National Guard castle rises on Irma Boulevard

Wade McIntyre
Job Challenge Program masonry instructor Jimmie Sanders, left, worked with program cadets Wednesday who are building a castle display in front of the National Guard headquarters on Irma Boulevard. The cadets pictured are Earnest Toussaint, Baton Rouge; Amber Klopenstine, Broussard; and Elaine Abair, New Orleans.

A group of Job Challenge Program students from the Gillis W. Long Center in Carville and their instructors spent the past several weeks battling heat and rains to construct a miniature castle in front of the National Guard facility on Irma Boulevard.

When completed next week, the 5-foot, 11-inch tall castle will stretch out about 11 feet wide and house the local guard insignia.

Head of the project is Duke Sanders, a carpentry instructor with the JCP. Jimmie Sanders, a JCP instructor, is in charge of masonry work on the project.

“A job like this takes years of training,” Jimmie Sanders said, admitting that a couple of masons were brought in to help the students from time to time. But the cadets, as they are called in JCP jargon, were doing well Wednesday morning as they put the finishing touches on the project.

The castle building project is part of a five-month JCP program that teaches cadets overall life skills. The trade portion of the program seeks to advance and instill in the kids a basic knowledge of the trades involved.

There are, in fact, 16 chapters in the JCP construction technology textbook, including blueprint reading, drainage, placing concrete, masonry techniques, plumbing and electrical techniques.

“When they leave us, I would classify them as good helpers on a construction job,” Duke Sanders said.

Jimmie Sanders teaches cadets how to lay a line and introduces them to mason’s trough, then moves them on to cutting bricks and spreading mortar.

“It’s hard work, but you can make a good living,” he said. “I’ve been doing this 33 years.”

Duke Sanders agreed.

“We tell the cadets this is an outstanding field to go into," he said. "You can make good money, more than some college graduates.
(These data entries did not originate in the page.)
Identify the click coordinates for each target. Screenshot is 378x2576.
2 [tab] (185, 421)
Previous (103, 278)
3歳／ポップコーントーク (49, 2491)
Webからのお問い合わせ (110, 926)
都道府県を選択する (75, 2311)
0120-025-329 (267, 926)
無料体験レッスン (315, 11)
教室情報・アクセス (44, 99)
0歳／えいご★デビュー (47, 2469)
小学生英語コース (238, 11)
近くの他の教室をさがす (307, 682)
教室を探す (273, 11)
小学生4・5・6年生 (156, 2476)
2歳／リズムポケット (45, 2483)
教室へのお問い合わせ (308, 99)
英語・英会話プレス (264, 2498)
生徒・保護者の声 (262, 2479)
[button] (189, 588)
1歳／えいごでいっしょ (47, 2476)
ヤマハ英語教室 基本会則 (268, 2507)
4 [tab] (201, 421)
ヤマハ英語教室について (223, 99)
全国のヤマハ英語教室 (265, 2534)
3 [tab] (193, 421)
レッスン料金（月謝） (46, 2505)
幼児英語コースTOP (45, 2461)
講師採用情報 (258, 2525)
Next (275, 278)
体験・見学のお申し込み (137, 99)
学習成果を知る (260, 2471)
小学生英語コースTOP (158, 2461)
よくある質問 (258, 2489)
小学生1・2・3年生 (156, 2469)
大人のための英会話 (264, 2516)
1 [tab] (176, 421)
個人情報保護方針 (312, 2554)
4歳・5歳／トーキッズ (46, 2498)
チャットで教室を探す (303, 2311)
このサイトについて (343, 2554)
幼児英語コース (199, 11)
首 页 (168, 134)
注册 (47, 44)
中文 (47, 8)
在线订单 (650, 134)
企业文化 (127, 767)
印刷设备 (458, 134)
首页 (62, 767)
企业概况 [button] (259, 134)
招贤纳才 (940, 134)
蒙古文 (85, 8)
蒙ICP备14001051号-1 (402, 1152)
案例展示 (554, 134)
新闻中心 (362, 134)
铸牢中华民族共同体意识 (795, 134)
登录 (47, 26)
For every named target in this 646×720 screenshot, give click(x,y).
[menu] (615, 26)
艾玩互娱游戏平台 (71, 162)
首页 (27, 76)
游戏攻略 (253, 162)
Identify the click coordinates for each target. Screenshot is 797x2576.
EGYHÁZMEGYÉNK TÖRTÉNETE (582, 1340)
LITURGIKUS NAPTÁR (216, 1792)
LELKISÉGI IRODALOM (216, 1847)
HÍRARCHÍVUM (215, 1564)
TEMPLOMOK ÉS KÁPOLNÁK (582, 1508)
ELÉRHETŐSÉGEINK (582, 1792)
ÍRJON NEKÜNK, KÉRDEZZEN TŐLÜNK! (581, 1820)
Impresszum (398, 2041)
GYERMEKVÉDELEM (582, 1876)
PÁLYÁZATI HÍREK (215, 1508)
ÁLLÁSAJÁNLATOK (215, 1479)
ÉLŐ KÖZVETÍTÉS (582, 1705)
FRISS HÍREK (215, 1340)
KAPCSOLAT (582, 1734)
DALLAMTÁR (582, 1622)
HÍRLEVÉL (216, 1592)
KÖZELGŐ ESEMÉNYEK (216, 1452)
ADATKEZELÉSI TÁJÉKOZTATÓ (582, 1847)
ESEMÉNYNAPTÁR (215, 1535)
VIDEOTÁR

But, it’s not easy. You work in the cold, rain and heat.”

One advantage of the JCP program is that it allows the cadets who do  not yet have a GED to continue working on the diploma while working with JCP.

“We call it Circle K training,” Duke Sanders said. “Cadets can learn a trade, get their GED and even get their driver’s license while they are with us. It’s one-stop job training.”

The 2,300 bricks required to build the National Guard castle display were donated by Economy Brick Sales in Gonzales.